When we start to take shorter breaths we tend to breathe with our chest instead of our diaphragm. Diaphragmatic breathing can reduce anxiety by increasing the amount of oxygen to our brain and muscles which reduces heart rate. One tip that makes this technique more effective is by breathing in with your nose and out with your mouth because it allows us to take fuller breaths, allowing more oxygen to spread throughout the body.
The 4-7-8 rule is a counting technique where you inhale from your diaphragm for 4 seconds, hold the breath for 7 seconds, and exhale for 8 seconds. This technique works wonders in regulating the breath back to a natural pace and relaxing the body.
Both of these techniques do not require a lot of time or energy so whenever you feel yourself starting to get a little panicky, remember that no matter where you are or what you feel, you always have your breath.
#3 Process of Elimination
When I start to get really nervous it is usually because I feel that something bad is going to happen, will happen, or is already in the process of happening. And on top of that, my mind does this thing where it tries to convince me that the thing that I absolutely do not want to happen has a very logical chance of happening. Or does it?
This is where I start my process of elimination. For example, let’s say you dread being sick but you feel that your throat is scratchy. Nervous energy starts surging through you, but before the spiral begins, you start to break it down. Yes, you could be catching a cold. Or you could have slept in a dry environment, have not been drinking enough water, had your mouth open all night, been eating a lot of sweets, or you’ve been using your voice a lot. So, you have a ⅙ chance of getting sick but ⅚ chance that you are not.

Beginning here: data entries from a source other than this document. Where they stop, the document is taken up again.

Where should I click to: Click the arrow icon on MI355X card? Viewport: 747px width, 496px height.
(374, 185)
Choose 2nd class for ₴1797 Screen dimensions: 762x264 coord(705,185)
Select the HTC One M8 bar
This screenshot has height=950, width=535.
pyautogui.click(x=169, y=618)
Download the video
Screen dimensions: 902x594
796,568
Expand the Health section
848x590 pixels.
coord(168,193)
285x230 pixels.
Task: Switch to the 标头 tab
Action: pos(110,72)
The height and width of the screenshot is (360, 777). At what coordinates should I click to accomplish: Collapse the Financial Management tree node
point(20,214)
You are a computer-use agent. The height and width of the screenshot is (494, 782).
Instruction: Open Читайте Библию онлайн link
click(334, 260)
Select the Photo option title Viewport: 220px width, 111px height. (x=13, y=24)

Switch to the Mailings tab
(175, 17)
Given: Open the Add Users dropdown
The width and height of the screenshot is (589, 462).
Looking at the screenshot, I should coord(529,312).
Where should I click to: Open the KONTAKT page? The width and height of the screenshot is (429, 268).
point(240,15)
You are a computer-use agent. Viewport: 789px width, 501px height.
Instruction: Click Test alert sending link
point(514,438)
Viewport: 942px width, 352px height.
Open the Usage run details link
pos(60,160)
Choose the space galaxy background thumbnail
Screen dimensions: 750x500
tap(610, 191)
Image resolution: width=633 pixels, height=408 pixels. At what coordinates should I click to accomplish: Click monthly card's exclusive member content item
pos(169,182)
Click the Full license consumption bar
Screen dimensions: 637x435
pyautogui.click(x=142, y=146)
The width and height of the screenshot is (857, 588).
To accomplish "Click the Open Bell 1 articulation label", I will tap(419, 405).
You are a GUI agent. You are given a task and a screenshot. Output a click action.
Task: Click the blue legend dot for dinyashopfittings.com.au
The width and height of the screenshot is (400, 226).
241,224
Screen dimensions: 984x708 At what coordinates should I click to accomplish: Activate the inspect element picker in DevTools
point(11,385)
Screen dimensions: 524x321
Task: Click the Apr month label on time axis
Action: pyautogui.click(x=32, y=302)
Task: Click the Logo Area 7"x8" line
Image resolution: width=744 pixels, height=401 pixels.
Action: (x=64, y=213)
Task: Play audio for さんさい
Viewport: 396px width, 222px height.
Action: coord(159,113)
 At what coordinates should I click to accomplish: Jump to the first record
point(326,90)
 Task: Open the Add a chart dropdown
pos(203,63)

Are the odds in your favor?
I find this technique helpful because when your mind is trying to convince you of the “logical” impending doom, you strike back with some logic of your own.
#4 Have your Go-To’s in your back pocket
So we’ve started to calm the nervous system and are on our way to feeling good, but we still feel a little emotionally vulnerable. This is the moment where I like to break out my tried-and-trues. Even though you can probably recite the lines and accurately predict what’s going to happen next, those TV shows you’ve watched a million times can be extremely comforting in those moments when we feel on edge. If TV is not your go-to, no worries! It can be anything and everything that brings you comfort—wrapping yourself in a blanket, cooking, roasting marshmallows—if you name it, it belongs in this category.
#5 Go Outside
While going outside may be the absolute last thing you want to do when you’re not in the most confident mood, going outside requires that you remove yourself from your current environment (in which you feel anxious) and place yourself in a new environment. This simple act taking yourself from one environment and putting yourself in another can feel like a fresh start, even if it’s just right outside your home.
With a friend. A parent. A teacher. A therapist. Anyone other than you.
Sometimes I feel that all we need is to take that inner dialogue we’ve been ruminating on for days and say it out loud to someone else. The act of verbalizing what has been weighing our minds can give us such an emotional and mental stress relief. Then we can start to break down our thoughts, reason them out, and see if we still agree with what we were thinking. Whether we come to those conclusions on our own or with someone else, finding someone to listen may be just what you need.
You got this. You are in the driver’s seat. You have all the power you need to accomplish anything.